Assignment: Each line, starting at the one with "Click the 应用 apply button" and running to the end of the data below, is to be set down again exactly, both ends included; leave pictures out.

Records from a data collection:
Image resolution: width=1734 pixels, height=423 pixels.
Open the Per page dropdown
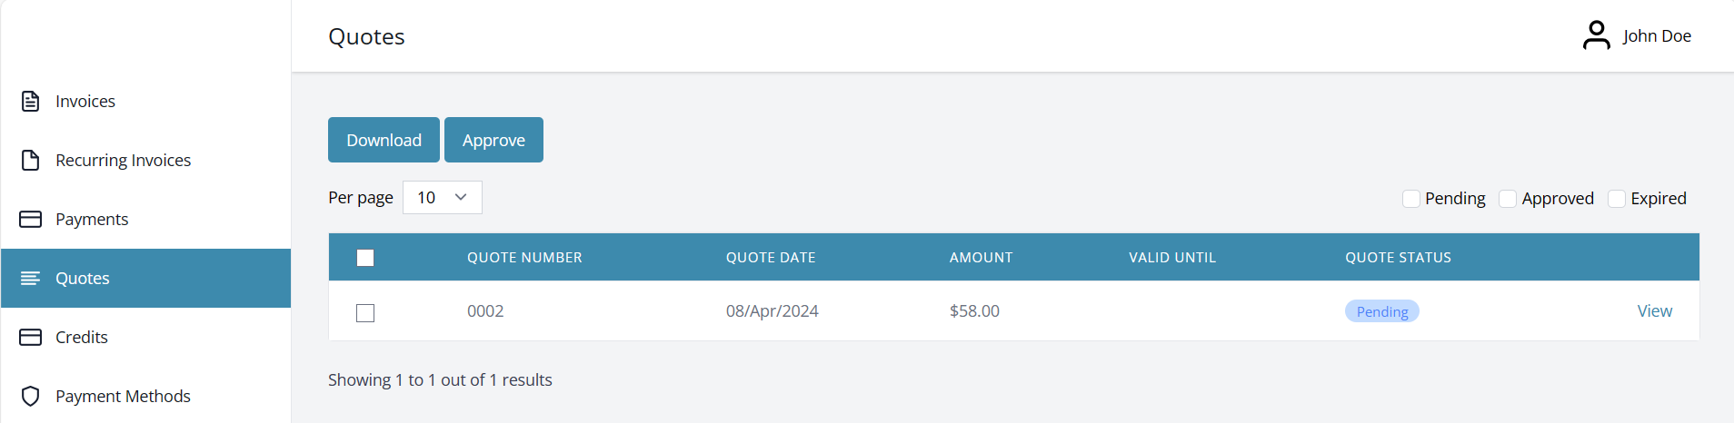click(442, 197)
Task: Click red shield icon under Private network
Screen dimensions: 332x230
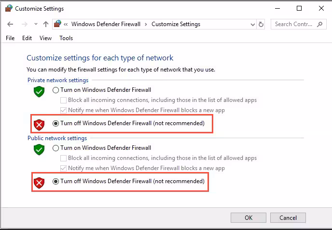Action: tap(39, 125)

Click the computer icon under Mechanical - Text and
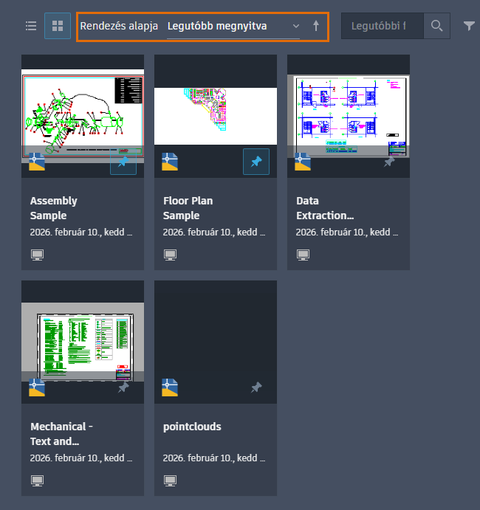click(x=37, y=480)
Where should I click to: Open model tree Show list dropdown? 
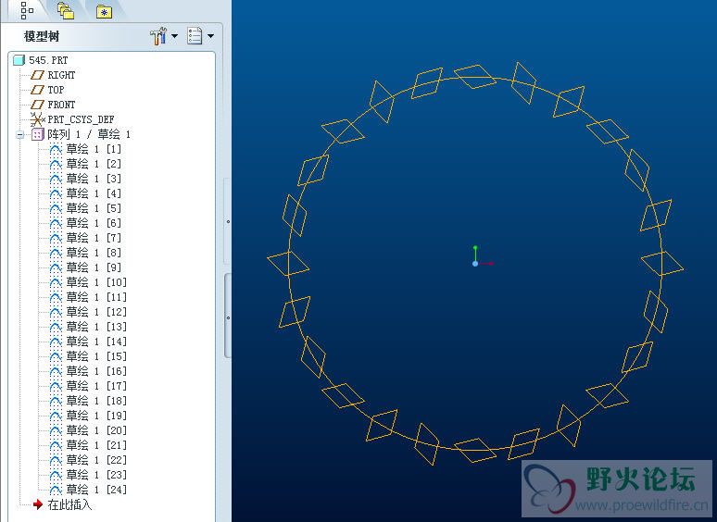point(199,36)
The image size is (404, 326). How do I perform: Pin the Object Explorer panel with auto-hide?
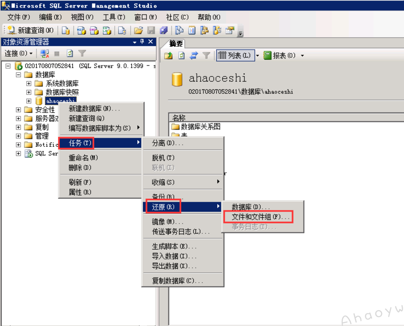142,42
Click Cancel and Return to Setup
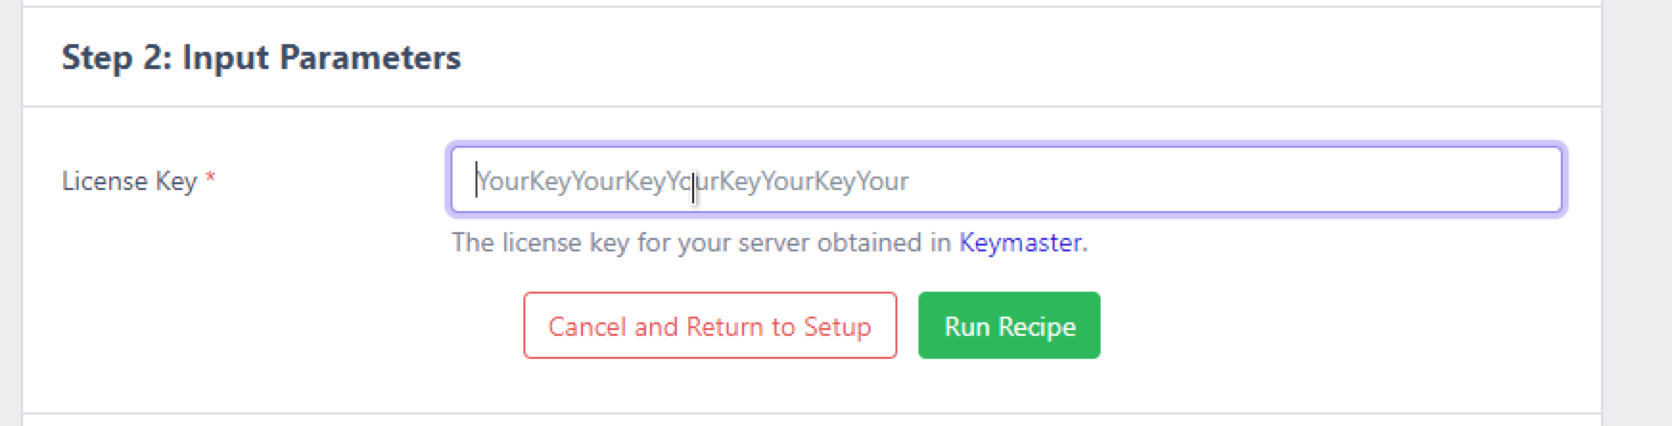Image resolution: width=1672 pixels, height=426 pixels. coord(709,326)
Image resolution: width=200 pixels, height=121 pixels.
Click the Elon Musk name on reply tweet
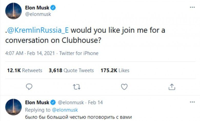[37, 102]
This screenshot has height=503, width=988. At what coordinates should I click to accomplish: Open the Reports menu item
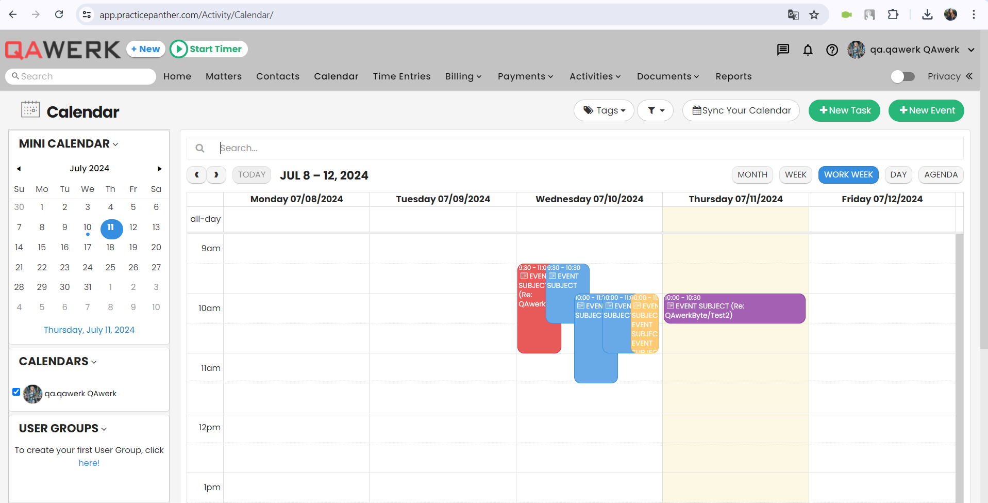733,76
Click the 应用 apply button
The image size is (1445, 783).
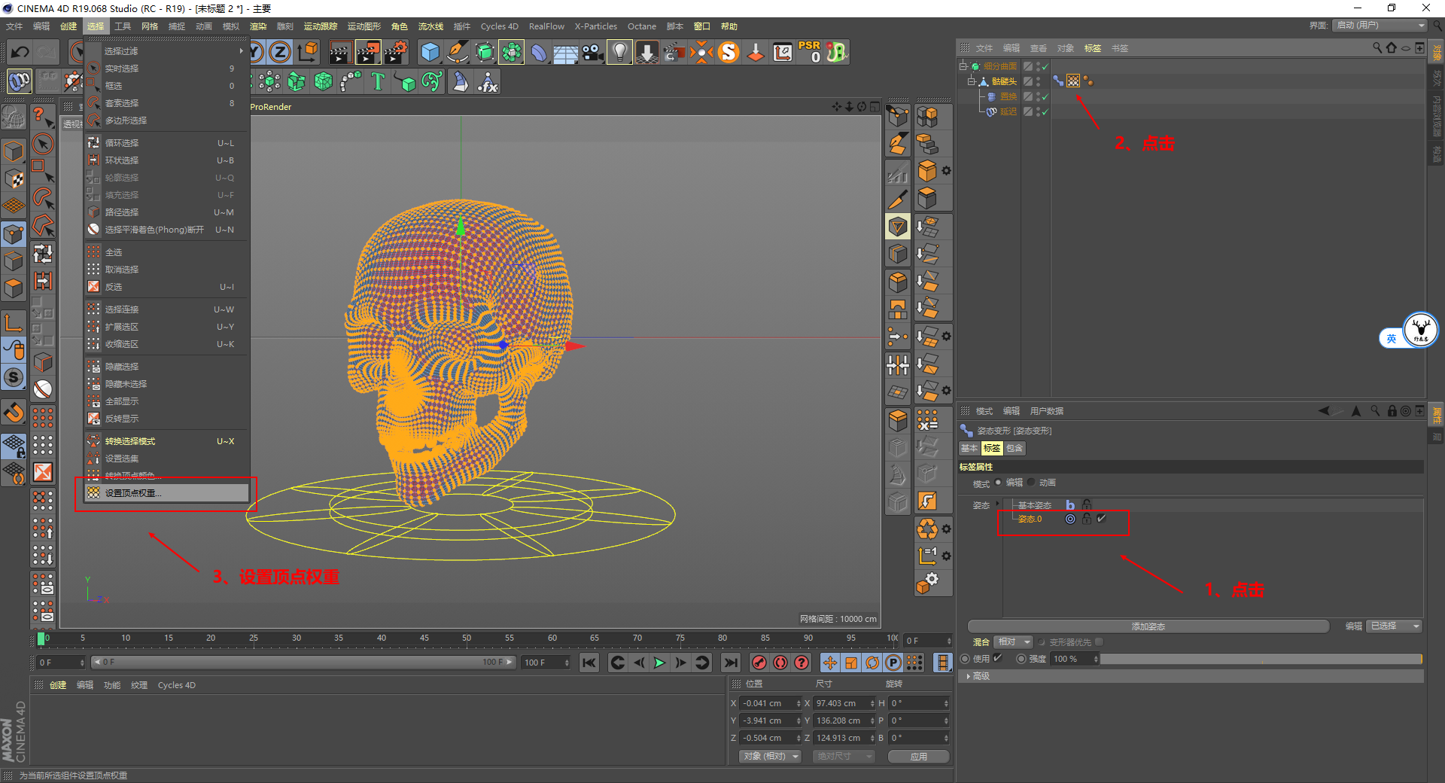pyautogui.click(x=918, y=757)
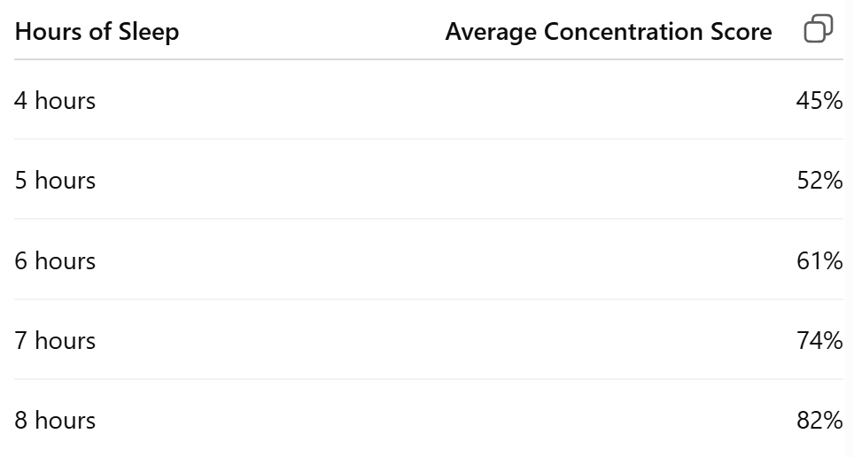Copy the table with the copy icon
Image resolution: width=854 pixels, height=457 pixels.
point(818,29)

Solution for this problem:
Click the 应用 apply button
The image size is (1445, 783).
pyautogui.click(x=918, y=757)
Copy the table with the copy icon
Image resolution: width=854 pixels, height=457 pixels.
point(818,29)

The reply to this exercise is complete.